For some of us in mourning over the next four years, a vigil was held at the Unitarian Society of Santa Barbara on Wednesday night. It was a small crowd that sat among the pews of the sanctuary, but it was composed of all ages and walks of life, some still donning work uniforms.
They hung their heads, held each other, whispered in comforting and hushed tones, and, at times, cried.
Minister Julia Hamilton shared words of solace that echoed off the sanctuary’s high ceilings and stained-glass windows, which she followed each time with gentle strikes of a brass singing bowl.
“I’m feeling sad, I’m feeling angry, I’m feeling resolute, I’m feeling tired, and then I am feeling like there’s a lot of love that is coming out to meet the moment,” Hamilton told me after the ceremony.
“I had found it really hard to make plans for after the election, I felt like I wouldn’t know what we needed until we were there,” she said in response to a question of whether she planned the vigil in advance. “I just kind of cleared my calendar, I held space, and then regrouped in the morning with colleagues and friends to try to make it be what we needed it to be.”
The vigil was organized in “buckets of feeling,” such as the “fear I felt in my body and community over the past day,” Hamilton said. She referenced the text messages sent between family and friends expressing sadness, disbelief, and worry, and read from Alison Luterman’s poem, “Holding Vigil,” quoting,
“…every single
blessed being on the face of this earth
is holding its breath in this moment,
and if you’re asking, can I describe that, Cousin,
then I’ve gotta say no, no one could describe it
we all just have to live through it,
holding each other’s hands.”
Candles flickered on the center shrine as people lined up and took turns moving stones from one bowl to another filled with water, in what I can only guess was the symbolic gesture of emotions flowing through these “buckets of feeling,” which also included anger and determination.
It was an interesting thing — a procession not unlike those of traditional wine-and-cracker-consuming Catholic masses, punctuated by readings of poems and excerpts from different books, and songs of love and comfort led by the congregation’s Charla Bregante. However, it was not religious.
No one mentioned the election outright, but it was like the unspoken elephant (no pun intended) in the room. People felt that fog, that weight.
“This community has really been beating like a strong heart,” Hamilton said. “Our hearts are strong. And they are still in pain. And so we will continue to do this work, pumping justice and compassion and love out into the world, relentlessly.”
To close, Hamilton invited attendees to come up and light a candle, while thinking about what they love.
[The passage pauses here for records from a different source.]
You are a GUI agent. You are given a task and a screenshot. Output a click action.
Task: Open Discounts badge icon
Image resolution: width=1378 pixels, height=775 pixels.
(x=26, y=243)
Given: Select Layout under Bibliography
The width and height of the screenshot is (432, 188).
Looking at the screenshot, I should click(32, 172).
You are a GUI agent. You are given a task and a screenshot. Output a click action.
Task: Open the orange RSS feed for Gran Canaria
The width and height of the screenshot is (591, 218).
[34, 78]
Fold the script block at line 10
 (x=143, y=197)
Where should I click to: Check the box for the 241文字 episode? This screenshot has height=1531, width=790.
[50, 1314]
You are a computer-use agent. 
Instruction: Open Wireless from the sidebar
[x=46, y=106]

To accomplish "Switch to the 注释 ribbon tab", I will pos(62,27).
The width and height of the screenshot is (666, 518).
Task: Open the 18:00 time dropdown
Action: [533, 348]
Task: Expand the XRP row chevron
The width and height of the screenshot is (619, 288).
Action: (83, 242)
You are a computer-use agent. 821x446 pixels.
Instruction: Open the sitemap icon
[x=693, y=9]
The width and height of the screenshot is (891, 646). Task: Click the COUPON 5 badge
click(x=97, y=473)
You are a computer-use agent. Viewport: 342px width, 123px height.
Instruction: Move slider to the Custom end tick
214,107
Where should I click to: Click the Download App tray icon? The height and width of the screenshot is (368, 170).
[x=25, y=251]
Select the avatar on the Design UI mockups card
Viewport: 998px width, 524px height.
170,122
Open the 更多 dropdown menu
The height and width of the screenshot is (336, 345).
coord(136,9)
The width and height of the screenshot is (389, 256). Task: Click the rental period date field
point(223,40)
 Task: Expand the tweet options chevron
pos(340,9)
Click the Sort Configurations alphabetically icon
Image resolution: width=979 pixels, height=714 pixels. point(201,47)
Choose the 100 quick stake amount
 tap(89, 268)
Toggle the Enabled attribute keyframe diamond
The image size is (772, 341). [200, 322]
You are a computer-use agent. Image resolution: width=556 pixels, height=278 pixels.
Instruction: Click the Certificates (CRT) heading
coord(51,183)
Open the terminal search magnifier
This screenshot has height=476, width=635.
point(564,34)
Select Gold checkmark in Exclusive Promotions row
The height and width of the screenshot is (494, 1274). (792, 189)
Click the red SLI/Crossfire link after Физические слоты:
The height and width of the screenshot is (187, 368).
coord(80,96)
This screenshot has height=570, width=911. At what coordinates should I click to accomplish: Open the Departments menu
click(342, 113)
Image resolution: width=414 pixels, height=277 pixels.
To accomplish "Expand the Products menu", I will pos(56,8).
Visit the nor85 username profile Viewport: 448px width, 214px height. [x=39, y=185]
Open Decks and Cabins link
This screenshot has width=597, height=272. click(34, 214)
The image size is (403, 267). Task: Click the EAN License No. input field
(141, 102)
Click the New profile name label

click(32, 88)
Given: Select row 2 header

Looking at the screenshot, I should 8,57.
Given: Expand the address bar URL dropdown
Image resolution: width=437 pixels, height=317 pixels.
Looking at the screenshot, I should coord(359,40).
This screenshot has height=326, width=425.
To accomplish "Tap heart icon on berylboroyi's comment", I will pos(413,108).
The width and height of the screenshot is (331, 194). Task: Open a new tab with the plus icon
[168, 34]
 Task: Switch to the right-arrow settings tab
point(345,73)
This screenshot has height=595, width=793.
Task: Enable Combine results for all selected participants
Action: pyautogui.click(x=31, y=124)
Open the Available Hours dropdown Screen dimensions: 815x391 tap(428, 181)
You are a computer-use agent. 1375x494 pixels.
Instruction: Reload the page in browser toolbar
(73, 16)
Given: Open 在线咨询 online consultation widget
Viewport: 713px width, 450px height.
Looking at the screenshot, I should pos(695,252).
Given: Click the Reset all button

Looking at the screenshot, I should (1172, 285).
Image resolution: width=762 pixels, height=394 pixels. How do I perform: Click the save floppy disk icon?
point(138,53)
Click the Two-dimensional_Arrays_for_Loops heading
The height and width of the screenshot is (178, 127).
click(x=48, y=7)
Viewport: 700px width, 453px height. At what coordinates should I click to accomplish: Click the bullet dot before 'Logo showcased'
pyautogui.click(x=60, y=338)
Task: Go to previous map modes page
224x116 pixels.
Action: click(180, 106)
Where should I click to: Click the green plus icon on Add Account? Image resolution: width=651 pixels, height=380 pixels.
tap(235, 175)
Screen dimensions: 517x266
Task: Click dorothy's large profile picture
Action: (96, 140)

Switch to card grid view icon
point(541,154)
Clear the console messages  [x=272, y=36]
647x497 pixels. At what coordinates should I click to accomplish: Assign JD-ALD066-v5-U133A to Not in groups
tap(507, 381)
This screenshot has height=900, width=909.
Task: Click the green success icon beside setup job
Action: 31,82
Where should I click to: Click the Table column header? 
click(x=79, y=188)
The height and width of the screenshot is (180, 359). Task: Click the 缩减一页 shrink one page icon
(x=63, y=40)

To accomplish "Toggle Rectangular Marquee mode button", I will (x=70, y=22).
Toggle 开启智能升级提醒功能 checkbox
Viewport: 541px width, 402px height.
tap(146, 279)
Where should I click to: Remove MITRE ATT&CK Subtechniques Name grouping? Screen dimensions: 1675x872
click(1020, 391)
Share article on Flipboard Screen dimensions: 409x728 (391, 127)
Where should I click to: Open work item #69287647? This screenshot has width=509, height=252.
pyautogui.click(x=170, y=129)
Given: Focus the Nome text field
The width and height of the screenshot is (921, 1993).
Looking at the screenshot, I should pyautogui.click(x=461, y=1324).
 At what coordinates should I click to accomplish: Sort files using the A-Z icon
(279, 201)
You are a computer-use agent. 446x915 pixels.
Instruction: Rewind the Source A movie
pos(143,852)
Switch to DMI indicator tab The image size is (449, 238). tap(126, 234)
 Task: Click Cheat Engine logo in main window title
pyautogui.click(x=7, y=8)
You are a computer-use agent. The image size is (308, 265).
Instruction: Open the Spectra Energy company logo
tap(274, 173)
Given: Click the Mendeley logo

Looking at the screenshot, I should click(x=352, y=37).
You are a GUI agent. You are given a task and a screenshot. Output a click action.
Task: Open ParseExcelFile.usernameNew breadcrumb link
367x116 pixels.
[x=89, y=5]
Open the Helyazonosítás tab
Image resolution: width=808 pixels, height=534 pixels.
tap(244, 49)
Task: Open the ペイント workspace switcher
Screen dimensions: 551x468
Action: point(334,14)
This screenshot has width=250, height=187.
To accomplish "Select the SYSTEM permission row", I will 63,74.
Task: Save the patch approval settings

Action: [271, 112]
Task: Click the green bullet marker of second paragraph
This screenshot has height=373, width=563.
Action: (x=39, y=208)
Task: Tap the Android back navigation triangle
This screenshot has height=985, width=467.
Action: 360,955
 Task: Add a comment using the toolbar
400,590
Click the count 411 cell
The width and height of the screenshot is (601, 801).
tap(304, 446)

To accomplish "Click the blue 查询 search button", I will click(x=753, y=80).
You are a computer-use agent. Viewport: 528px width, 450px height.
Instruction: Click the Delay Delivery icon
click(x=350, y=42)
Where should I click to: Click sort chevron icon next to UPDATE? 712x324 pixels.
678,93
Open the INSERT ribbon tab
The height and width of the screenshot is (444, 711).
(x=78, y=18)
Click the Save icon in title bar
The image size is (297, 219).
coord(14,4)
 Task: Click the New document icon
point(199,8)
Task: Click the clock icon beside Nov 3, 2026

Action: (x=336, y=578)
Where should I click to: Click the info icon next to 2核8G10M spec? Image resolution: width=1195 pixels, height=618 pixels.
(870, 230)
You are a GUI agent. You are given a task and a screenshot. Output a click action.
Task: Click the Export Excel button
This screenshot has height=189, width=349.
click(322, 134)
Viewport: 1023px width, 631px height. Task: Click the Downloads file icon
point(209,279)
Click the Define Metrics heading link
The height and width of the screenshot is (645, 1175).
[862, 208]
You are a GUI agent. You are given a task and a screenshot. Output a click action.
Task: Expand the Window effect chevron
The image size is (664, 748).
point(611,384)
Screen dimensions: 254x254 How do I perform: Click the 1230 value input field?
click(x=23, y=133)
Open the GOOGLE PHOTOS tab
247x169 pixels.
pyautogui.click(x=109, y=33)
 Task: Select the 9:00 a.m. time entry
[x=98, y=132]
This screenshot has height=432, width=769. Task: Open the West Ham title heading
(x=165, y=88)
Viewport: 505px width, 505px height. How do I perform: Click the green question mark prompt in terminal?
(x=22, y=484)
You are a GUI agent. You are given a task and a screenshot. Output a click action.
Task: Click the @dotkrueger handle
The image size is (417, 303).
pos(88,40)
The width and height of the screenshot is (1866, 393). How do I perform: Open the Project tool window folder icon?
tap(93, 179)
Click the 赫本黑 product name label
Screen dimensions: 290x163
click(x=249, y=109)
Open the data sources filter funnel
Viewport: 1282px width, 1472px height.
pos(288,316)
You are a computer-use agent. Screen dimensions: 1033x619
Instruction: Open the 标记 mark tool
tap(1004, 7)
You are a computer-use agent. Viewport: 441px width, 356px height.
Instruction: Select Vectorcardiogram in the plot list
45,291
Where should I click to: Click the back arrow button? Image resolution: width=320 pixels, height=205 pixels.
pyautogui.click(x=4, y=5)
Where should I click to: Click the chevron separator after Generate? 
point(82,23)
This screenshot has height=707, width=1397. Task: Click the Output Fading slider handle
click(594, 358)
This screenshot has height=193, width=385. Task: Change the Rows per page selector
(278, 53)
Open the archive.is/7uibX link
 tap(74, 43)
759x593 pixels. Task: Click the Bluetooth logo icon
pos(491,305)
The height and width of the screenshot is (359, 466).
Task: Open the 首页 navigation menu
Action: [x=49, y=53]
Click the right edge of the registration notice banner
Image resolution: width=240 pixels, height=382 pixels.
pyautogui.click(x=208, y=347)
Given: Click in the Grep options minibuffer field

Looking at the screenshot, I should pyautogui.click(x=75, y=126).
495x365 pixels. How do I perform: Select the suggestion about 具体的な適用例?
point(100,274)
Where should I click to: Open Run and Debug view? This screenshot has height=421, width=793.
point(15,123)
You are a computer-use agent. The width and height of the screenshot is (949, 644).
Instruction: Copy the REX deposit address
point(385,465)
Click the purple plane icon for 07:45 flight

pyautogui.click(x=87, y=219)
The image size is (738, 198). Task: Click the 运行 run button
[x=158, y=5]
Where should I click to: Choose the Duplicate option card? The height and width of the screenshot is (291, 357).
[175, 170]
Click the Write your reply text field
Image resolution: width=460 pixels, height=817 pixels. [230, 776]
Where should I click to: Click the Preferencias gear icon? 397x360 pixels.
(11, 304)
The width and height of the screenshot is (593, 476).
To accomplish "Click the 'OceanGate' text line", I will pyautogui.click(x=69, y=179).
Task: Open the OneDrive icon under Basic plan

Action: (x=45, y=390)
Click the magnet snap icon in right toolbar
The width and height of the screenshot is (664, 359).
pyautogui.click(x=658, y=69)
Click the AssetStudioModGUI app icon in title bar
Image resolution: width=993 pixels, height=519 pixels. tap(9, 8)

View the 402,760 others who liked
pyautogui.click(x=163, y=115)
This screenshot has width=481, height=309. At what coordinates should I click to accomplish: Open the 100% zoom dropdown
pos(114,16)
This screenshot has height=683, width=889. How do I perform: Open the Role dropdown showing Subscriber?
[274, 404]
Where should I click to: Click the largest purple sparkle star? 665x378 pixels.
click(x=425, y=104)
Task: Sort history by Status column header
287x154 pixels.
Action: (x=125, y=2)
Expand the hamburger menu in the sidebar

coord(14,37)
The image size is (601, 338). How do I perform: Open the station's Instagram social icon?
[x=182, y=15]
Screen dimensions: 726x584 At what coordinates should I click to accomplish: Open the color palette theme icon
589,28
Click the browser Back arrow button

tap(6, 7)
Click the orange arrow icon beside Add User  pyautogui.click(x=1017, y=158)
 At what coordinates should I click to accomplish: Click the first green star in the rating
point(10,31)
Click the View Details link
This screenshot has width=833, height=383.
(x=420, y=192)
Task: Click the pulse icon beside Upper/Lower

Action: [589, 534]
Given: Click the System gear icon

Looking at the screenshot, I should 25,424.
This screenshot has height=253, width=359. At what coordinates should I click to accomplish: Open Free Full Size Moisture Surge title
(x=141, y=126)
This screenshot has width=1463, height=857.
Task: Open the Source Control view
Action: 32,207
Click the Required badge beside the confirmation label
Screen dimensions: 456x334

“Right now, I love bravery over hopelessness,” one woman said. Others shared poignant quotes, one from Martin Luther King Jr., another from The Lord of the Rings.
“I love the gift and solace of this meaningful vigil,” another said.
Lastly, Hamilton lit a candle for “people who may be feeling alone, may not be feeling loved,” and for people outside our community, a kind of bubble within a bubble when it comes to fending off right-wing politics.
Afterward, while drinking tea in the adjoining room, people chatted among themselves. One older gentleman came up to me as I was pouring hot water into my paper cup, introducing himself as a veteran and pointing to his cap featuring some kind of military logo.
“Other people are so sad,” he said, shaking his head. “Not me. I’m angry.”
Bregante, the woman who led the crowd in song, said she was feeling anger and frustration. “I’ve never felt like this after an election, and I was just turning old enough to vote during the Reagan administration.”
Congregation member Alice Fulmer — a UC Santa Barbara grad student who, while lighting her candle, said, “I love transgender people and so does God” — described herself as “cynically optimistic,” a somewhat refreshing twist, I thought, after hearing so much “cautious” optimism on Tuesday night. She called the vigil “cathartic” and “meditative.”
“I think there’s a lot to be said about like, folks, of course, always want to catastrophize, no matter what side they’re on, and I think that’s easy, and I do understand,” she said. “But you know, for me, if I give up hope, I’m not the only one. I can’t just, like, flop and give up. There’s more people in my life who rely on me, and I rely on them. Yeah, cynically optimistic.”